Stochastic Modelling for Energy Efficiency in LTE-A and LTE-5G Networks
摘要
Maximizing energy efficiency in User Equipment (UE) is a critical concern due to the limited power sources available in these devices. This holds true for both LTE-A and LTE-5G networks. To assess energy efficiency in these networks, we’ve developed three stochastic models: the Markov model, semi-Markov model, Markov regenerative process (MRGP) model. The Markov and semi-Markov model focuses on the discontinuous reception (DRX) mechanism, and the MRGP model pertains to the Modified DRX mechanism. We’ve derived explicit expressions for steady-state system size probabilities across all these models.

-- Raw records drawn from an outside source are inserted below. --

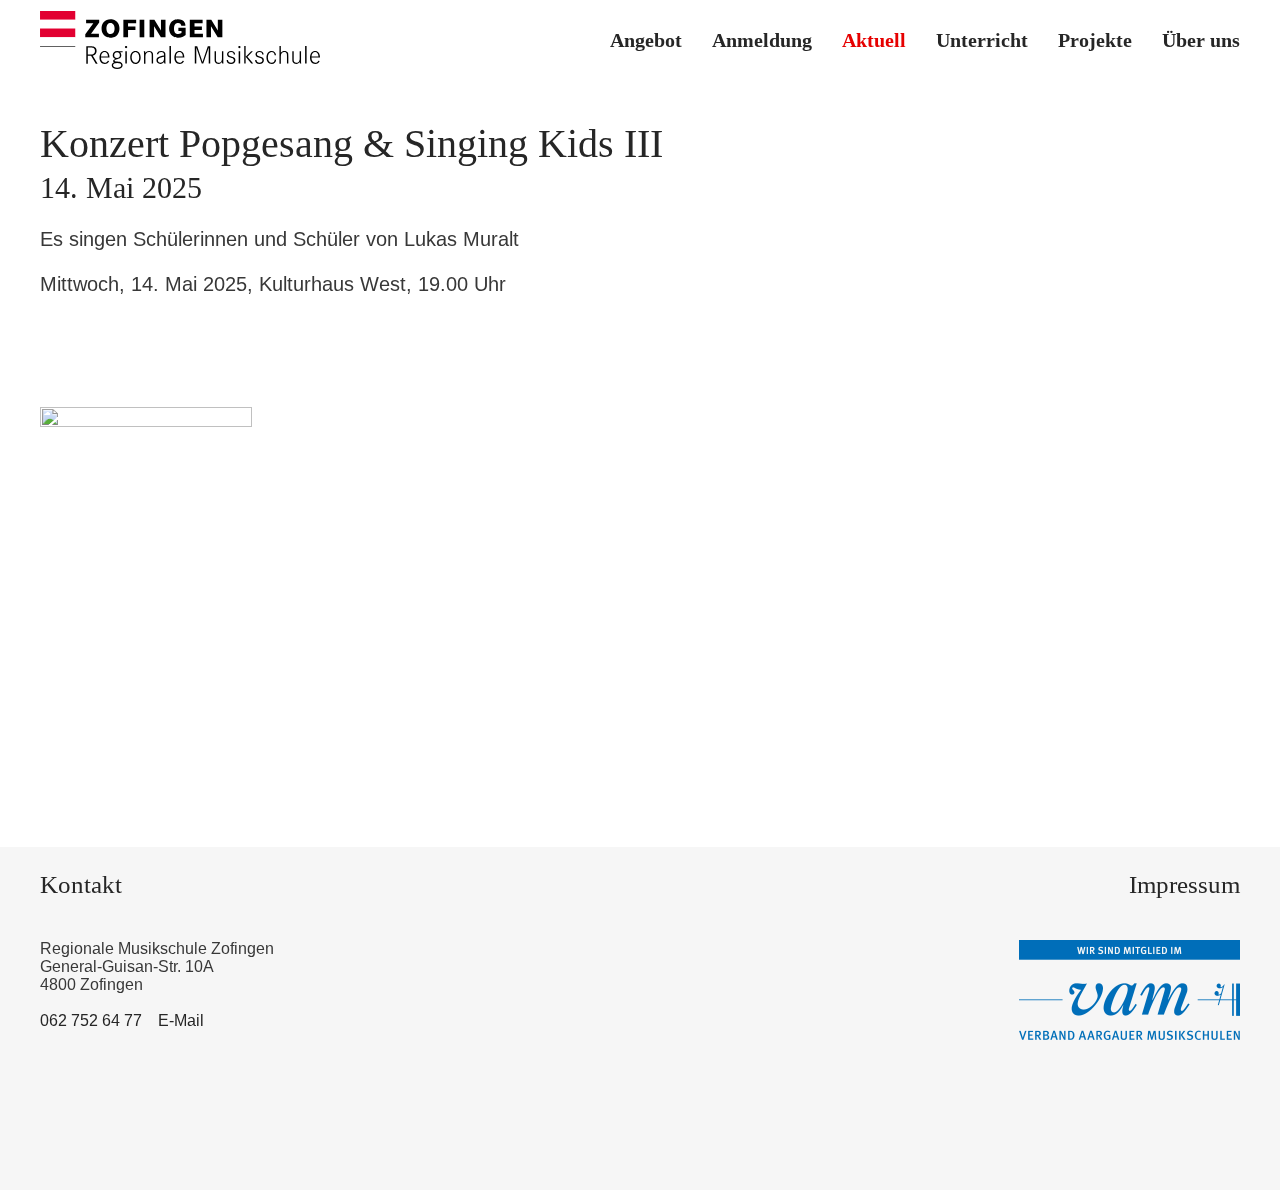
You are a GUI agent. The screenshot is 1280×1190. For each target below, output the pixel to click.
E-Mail (181, 1020)
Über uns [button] (1201, 40)
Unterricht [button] (982, 40)
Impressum (1184, 884)
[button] (146, 555)
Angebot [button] (646, 40)
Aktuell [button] (874, 40)
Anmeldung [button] (762, 40)
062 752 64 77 (91, 1020)
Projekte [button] (1095, 40)
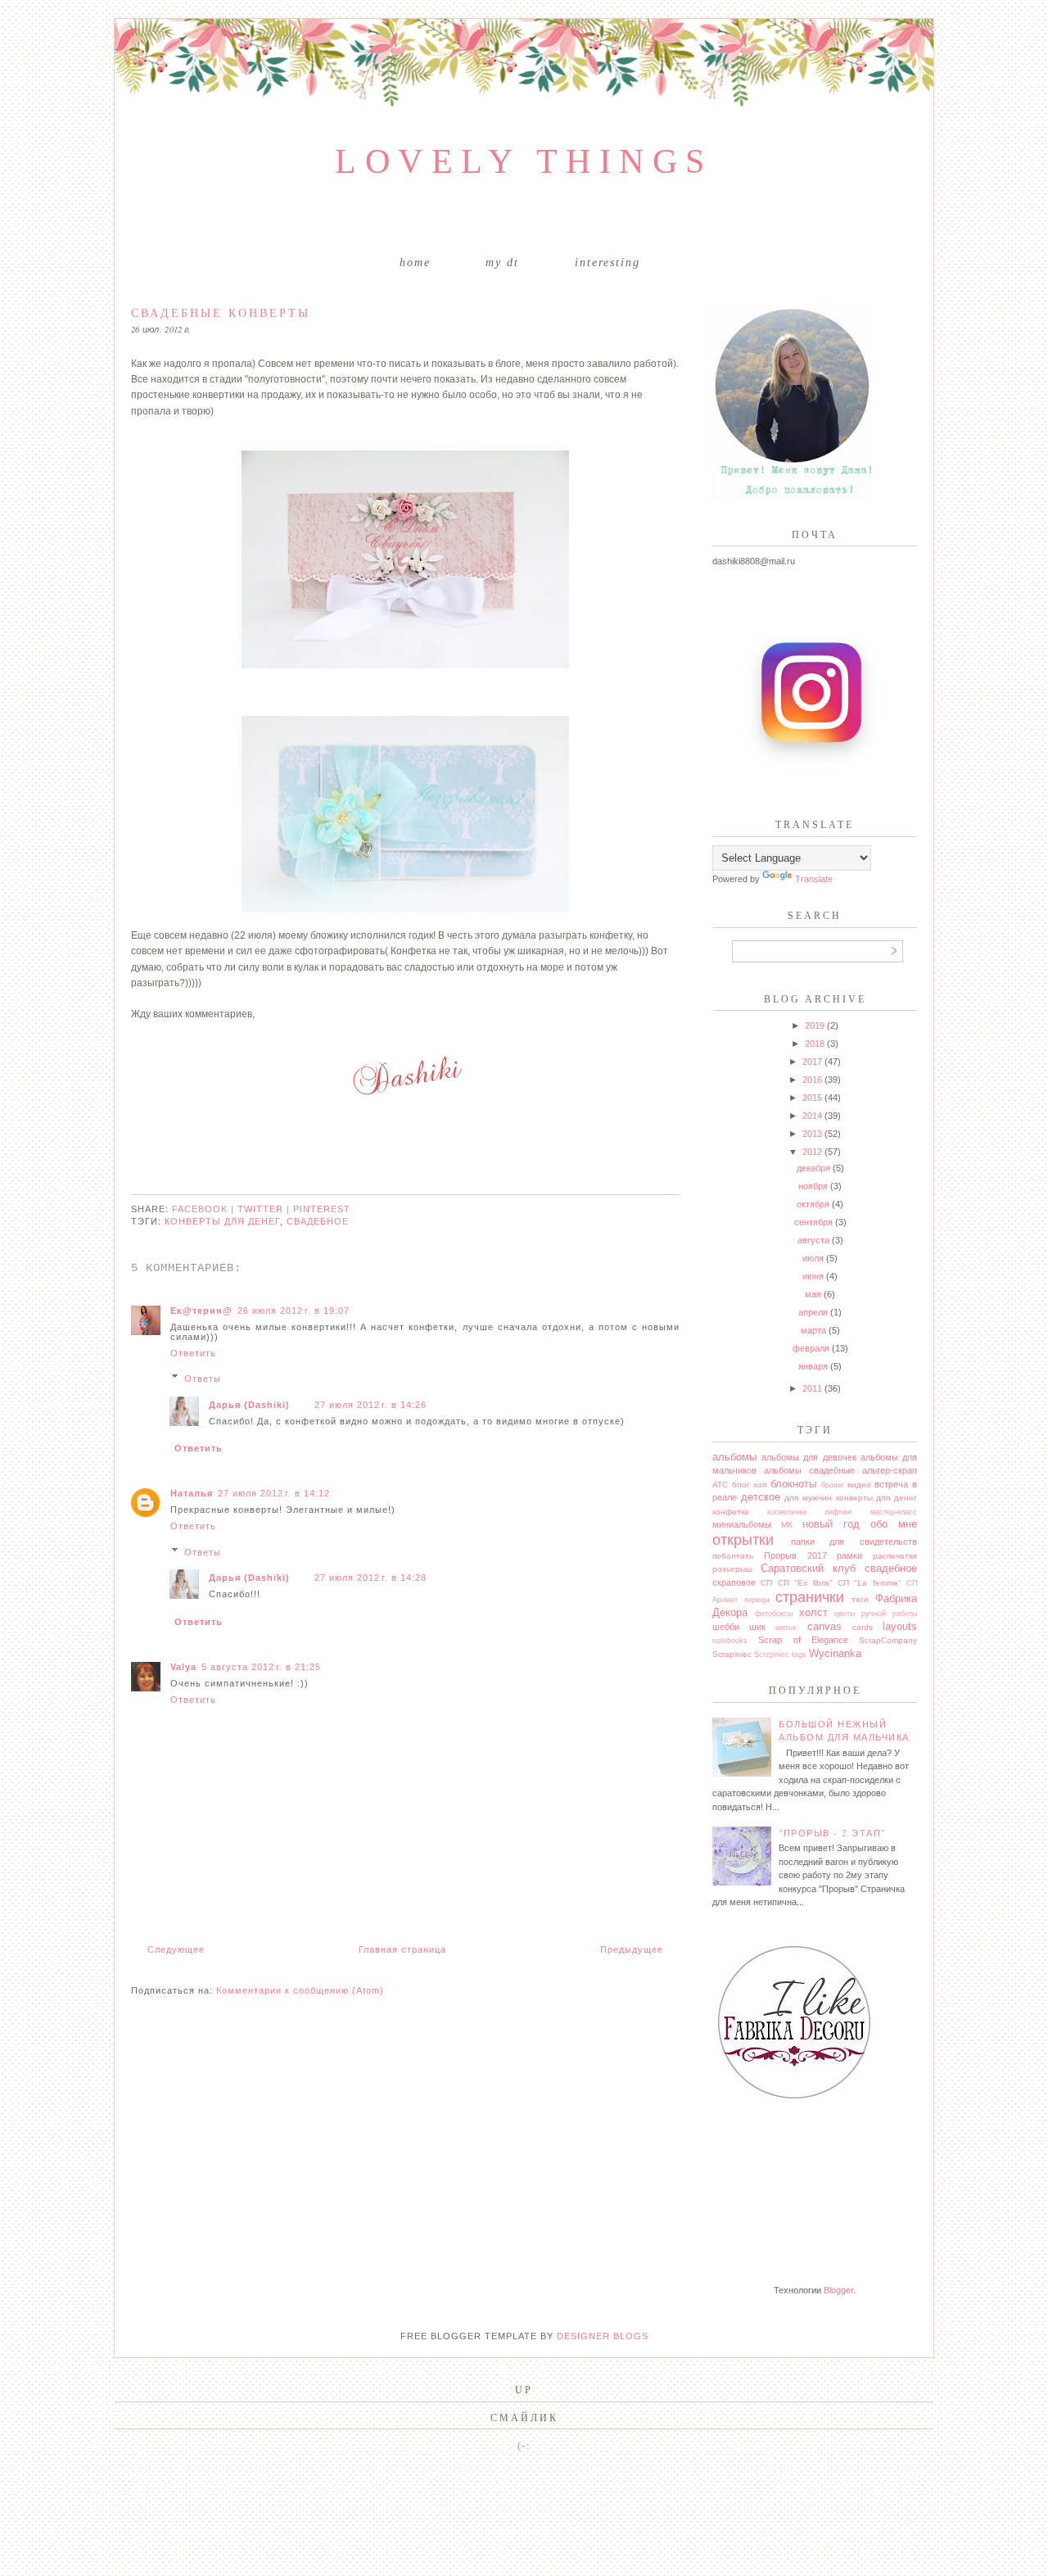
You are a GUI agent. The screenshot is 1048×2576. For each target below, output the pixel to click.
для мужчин (808, 1497)
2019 (814, 1025)
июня (813, 1276)
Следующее (176, 1949)
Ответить (193, 1353)
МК (787, 1524)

Additionally, we’ve computed energy savings in UE based on the DRX mechanism states and performed sensitivity analyses for both the Markov and semi-Markov models. In the case of the MRGP model, we’ve determined the optimal system’s energy savings and throughput by optimizing parameters like maximum short sleep and short sleep duration. To evaluate energy efficiency in LTE-5G networks, we’ve explored the trade-off between energy savings, average energy consumption, and throughput. Our analysis of the DRX mechanism provides valuable insights into its performance and lays the groundwork for potential enhancements to existing DRX mechanisms. We believe that these models have the potential to be extended for studying energy savings in hardware and other system components, contributing to overall energy efficiency improvements.